An application for a security clearance that President Donald Trump’s son-in-law, Jared Kushner, submitted was rejected by two White House security analysts, but a White House supervisor overruled the determination, a report says.
Kushner’s application for a security clearance was reportedly rejected because of the White House adviser’s dealings with foreign entities. Analysts supposedly worried that these foreign entanglements might represent an undue influence over the president’s son-in-law, according to a source NBC News cited.

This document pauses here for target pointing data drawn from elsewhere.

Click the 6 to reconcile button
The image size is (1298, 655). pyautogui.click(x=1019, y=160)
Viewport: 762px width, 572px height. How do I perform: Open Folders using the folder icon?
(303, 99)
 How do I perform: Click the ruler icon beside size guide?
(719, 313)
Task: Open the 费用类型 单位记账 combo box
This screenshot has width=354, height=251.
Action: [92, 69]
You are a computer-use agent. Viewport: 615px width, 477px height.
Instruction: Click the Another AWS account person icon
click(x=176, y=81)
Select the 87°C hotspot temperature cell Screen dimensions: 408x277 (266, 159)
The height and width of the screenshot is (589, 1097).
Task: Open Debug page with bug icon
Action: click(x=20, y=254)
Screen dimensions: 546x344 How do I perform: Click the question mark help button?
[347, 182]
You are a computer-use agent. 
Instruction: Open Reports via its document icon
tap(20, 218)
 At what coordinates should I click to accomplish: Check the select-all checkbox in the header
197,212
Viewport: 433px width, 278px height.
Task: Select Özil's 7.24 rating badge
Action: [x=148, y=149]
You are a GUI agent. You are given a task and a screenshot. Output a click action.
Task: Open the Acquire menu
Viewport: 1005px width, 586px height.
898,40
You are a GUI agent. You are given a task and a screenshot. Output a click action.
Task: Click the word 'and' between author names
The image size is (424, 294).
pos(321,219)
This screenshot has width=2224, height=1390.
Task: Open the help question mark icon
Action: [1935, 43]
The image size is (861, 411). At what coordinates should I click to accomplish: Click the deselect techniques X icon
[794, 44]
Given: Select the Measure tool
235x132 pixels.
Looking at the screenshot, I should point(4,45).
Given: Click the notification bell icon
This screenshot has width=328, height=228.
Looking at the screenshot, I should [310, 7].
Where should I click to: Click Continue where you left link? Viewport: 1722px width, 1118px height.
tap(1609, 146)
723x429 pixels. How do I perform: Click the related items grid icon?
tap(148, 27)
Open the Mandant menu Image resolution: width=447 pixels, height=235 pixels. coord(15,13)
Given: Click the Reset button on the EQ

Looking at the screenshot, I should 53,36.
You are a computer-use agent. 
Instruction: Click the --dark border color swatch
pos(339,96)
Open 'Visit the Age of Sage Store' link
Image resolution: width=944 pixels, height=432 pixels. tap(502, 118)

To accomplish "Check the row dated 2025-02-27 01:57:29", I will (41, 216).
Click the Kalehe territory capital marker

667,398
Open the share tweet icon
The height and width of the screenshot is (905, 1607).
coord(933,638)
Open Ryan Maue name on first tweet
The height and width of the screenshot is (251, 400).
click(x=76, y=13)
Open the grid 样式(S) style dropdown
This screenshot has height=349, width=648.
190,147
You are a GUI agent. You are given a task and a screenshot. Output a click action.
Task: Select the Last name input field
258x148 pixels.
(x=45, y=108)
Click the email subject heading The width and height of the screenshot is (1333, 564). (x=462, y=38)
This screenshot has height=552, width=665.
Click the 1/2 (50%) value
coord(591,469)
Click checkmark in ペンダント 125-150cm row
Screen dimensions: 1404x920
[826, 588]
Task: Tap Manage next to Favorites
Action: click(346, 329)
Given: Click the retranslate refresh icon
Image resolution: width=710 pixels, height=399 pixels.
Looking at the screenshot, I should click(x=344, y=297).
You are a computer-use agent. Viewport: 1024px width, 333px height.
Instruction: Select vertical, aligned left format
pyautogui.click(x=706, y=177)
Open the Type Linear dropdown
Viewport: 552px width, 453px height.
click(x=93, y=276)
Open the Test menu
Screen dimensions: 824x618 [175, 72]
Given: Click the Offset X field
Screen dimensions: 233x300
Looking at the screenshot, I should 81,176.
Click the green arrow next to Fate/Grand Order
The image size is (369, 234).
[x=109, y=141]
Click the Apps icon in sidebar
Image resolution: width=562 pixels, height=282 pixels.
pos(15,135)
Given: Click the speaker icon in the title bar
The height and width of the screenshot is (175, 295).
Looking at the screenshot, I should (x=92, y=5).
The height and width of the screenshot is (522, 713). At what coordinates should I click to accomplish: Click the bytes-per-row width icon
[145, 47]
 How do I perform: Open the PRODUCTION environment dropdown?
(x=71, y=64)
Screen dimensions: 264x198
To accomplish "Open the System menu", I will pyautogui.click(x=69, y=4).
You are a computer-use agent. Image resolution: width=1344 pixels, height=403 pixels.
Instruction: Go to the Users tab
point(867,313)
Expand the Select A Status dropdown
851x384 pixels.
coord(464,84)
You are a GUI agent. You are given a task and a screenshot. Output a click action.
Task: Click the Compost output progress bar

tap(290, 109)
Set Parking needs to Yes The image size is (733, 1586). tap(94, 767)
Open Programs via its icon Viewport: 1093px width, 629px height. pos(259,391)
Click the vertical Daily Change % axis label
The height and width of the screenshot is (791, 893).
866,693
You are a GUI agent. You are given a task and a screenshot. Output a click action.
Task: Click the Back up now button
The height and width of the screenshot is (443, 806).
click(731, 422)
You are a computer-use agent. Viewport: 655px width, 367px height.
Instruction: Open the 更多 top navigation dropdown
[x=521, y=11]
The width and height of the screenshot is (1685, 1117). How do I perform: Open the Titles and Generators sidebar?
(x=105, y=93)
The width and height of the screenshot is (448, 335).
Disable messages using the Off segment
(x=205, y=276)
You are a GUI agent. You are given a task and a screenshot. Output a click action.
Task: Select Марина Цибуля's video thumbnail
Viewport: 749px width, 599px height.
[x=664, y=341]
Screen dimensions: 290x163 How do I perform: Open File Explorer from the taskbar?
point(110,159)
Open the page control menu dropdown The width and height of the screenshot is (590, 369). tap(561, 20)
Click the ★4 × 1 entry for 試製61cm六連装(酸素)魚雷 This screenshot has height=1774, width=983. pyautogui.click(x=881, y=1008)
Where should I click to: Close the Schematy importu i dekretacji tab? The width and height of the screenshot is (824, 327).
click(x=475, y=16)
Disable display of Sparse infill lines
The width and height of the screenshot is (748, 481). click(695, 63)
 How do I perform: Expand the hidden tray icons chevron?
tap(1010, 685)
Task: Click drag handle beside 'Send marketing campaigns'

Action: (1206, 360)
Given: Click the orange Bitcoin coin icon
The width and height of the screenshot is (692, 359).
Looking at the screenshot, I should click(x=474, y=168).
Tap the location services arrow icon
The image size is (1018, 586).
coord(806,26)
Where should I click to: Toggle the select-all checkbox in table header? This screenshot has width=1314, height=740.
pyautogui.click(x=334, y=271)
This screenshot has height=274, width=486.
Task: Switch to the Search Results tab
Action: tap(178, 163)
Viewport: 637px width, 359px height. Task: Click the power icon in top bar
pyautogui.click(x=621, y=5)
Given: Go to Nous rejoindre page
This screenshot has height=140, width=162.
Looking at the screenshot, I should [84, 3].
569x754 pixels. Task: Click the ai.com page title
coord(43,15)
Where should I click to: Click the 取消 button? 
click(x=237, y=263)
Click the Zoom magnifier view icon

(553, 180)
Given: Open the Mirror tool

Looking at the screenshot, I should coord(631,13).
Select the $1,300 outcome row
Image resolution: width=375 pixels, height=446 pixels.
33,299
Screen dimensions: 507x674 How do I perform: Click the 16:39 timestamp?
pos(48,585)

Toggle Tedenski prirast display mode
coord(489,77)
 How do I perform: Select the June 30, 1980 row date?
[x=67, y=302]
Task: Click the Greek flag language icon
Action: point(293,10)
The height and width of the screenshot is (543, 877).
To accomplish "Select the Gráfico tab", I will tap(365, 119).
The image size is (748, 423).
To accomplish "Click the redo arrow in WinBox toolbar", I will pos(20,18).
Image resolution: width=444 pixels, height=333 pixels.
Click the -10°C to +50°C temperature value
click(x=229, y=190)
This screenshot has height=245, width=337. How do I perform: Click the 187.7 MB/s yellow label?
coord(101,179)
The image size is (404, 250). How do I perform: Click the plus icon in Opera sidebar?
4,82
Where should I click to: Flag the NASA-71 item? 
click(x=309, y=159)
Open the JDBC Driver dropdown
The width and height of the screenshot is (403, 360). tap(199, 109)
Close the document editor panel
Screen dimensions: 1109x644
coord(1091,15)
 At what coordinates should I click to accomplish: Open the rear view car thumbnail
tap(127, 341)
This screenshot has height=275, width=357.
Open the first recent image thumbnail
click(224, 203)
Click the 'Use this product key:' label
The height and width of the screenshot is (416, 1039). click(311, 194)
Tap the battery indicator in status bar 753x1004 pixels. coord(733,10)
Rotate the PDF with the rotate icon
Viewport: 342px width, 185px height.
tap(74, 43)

According to NBC, Carl Kline, White House director of personnel security, is the official who overruled the investigators’ rulings, reportedly overruling his staffers’ determinations at least 30 times. The number of overturned rejections is notable, NBC said, because only one other such overruling was made in the three years before Kline took over as head of the office.
The unnamed source told NBC that Trump “attracted many people with untraditional backgrounds who had complicated financial and personal histories, some of which raised red flags.”
Kushner, who is married to the president’s daughter, Ivanka, had applied for SCI clearance status to have access to information classified as “sensitive compartmented information.” SCI is considered a higher security status than most White House officials receive. SCI information includes transcripts of intercepted foreign communications, CIA briefings, and other sensitive information with international consequences.
Indeed, it was the CIA that supposedly balked at allowing Kushner SCI status, NBC said.
The reasons for denying such clearance may include foreign debts and ties to foreign governments and businesses or things that might make an applicant the target of blackmail. Kushner has had business dealings with officials in the United Arab Emirates, China, Israel, and Mexico.
The White House has not commented on the story.